Aqueles que escrevem, mesmo
que não se considerem escritores, embora o sejam, sabem do problema da primeira
frase. O tiro de partida, o princípio de uma história, se começa mal há de
terminar pior, teme aquele que escreve, e se tive bom começo há de se
desenvolver bem e terminar ainda melhor.
Há que se concentrar na primeira frase, uma espécie de
tudo-ou-nada para o início de um texto. Tanto que, para alguns, e não são poucos,
a história nem começa, travada empacada obstruída por algum enrosco na cabeça
do escritor, que impede a partida e não se desenvolve nunca. Perde-se no tempo
uma história. A frustração daquele que escreve então é monstruosa devastadora
deprimente.
Resolvi colecionar algumas primeiras frases, talvez como
estímulo aos que escrevem. Começo com
Luiz Ruffato, com o conto O dia em
que encontrei meu pai (página 45), do
livro A cidade dorme (Companhia das
Letras, 2018). http://loucoporcachorros.blogspot.com.br/2018/03/a-cidade-dorme.html
Eis a frase:
“Minha mãe não acreditou quando eu disse que
havia encontrado com meu pai.”
Sua simplicidade é notável, o narrador fala na
primeira pessoa. A história tem início com duas palavras-chave: “minha mãe”. Em
seguida, uma negativa forte: [ela] “não acreditou”.
Tem início a
descrição da relação entre filho e sua mãe, pois o filho conta alguma coisa – “quando
eu disse” – e a mão ouve, dá valor, leva em consideração; pode-se supor a
partir daí uma boa relação entre ambos, pois eles conversam.

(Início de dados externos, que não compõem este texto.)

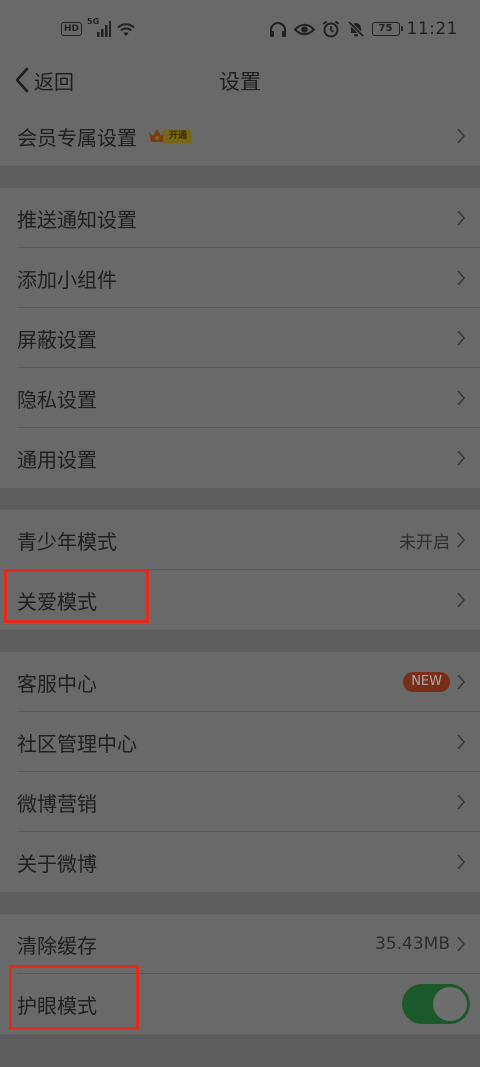 The height and width of the screenshot is (1067, 480). Describe the element at coordinates (67, 542) in the screenshot. I see `settings-item-label: 青少年模式` at that location.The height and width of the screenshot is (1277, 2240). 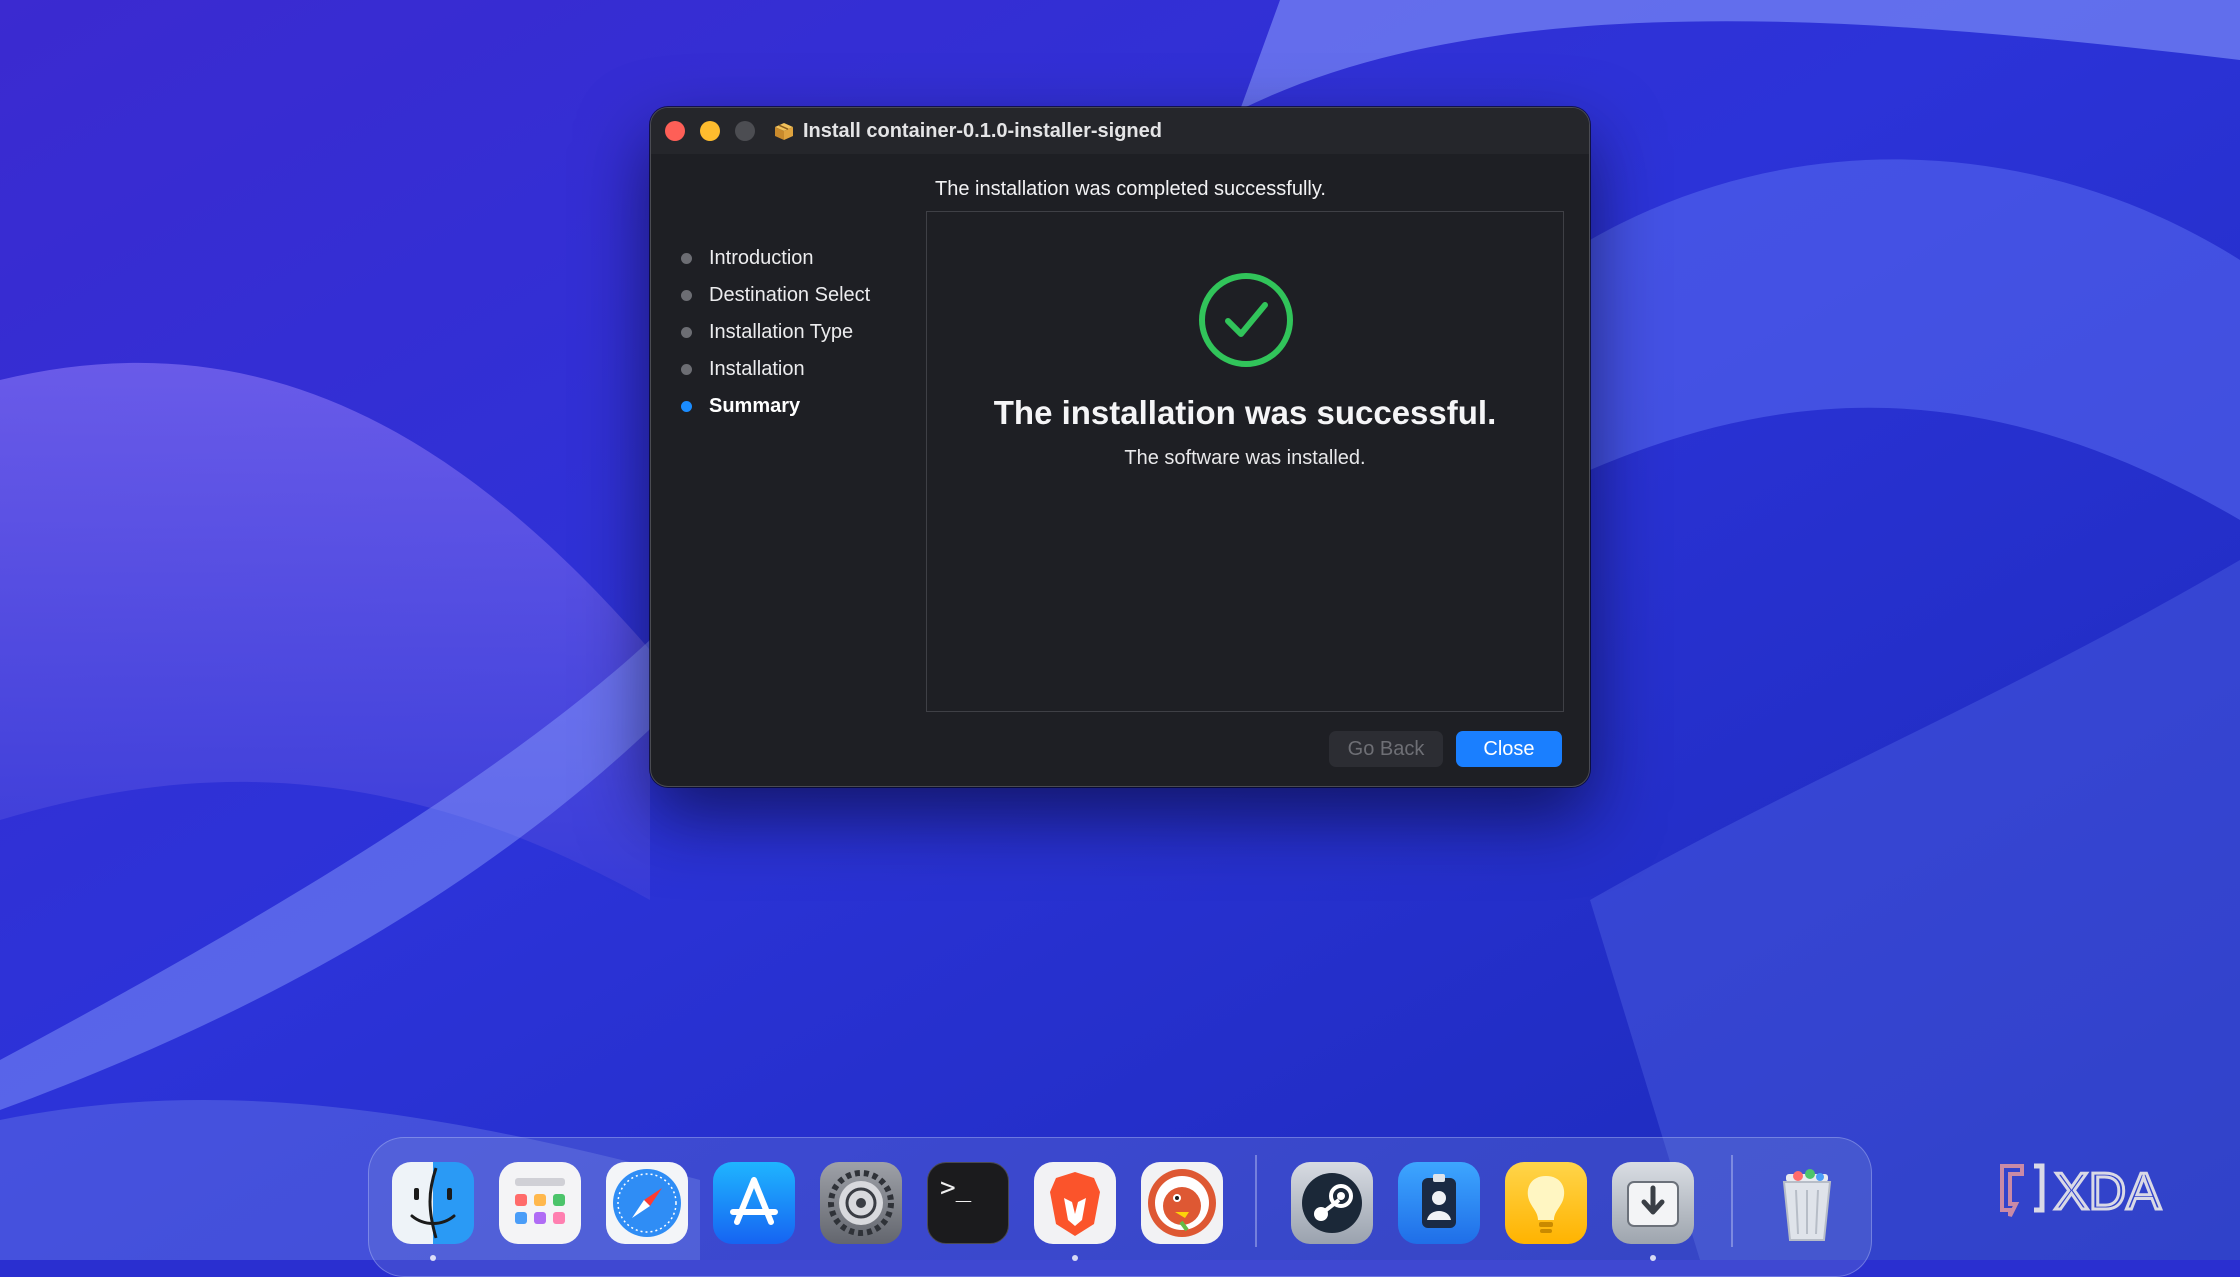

O narrador, talvez um menino ainda, ou adolescente,
informa à mãe que “havia encontrado”, sugerindo tratar-se de um fato
extraordinário, improvável e imprevisto, o que leva às alturas a emoção contida
até então na frase, antes mesmo de seu término.
E esta introdução ao conto – a primeira frase – termina “com
meu pai”, o que completa o sentido de toda uma ideia. O narrador não disse que
encontrou o pai, mas sim “com” o pai. Houve um encontro de fato.
E por que a mãe
não teria acreditado? Que pai é esse? Onde esteve durante todo esse tempo a
ponto de tornar o encontro com o filho algo inacreditável? O que conversaram
durante tal encontro, se é que conversaram? Que suspense criado por uma única
frase!
Não desejo e nem é conveniente antecipar aqui o
desenrolar da história, mas posso afirmar que toda ela está contida nesta
primeira frase. A partir daí Ruffato desenvolve sua história magistralmente,
digna de figurar nas melhores antologias.
Resta uma questão a ser respondida, pelo menos na curiosa
mente deste blogueiro. Teria o autor de fato utilizado esta frase como ponto de
partida para o conto, ou ela surgiu ao final, a história já composta, durante a
edição tão necessária para o aprimoramento do texto? A menos que perguntemos para
o autor, nunca saberemos. De qualquer modo, a frase é ótima!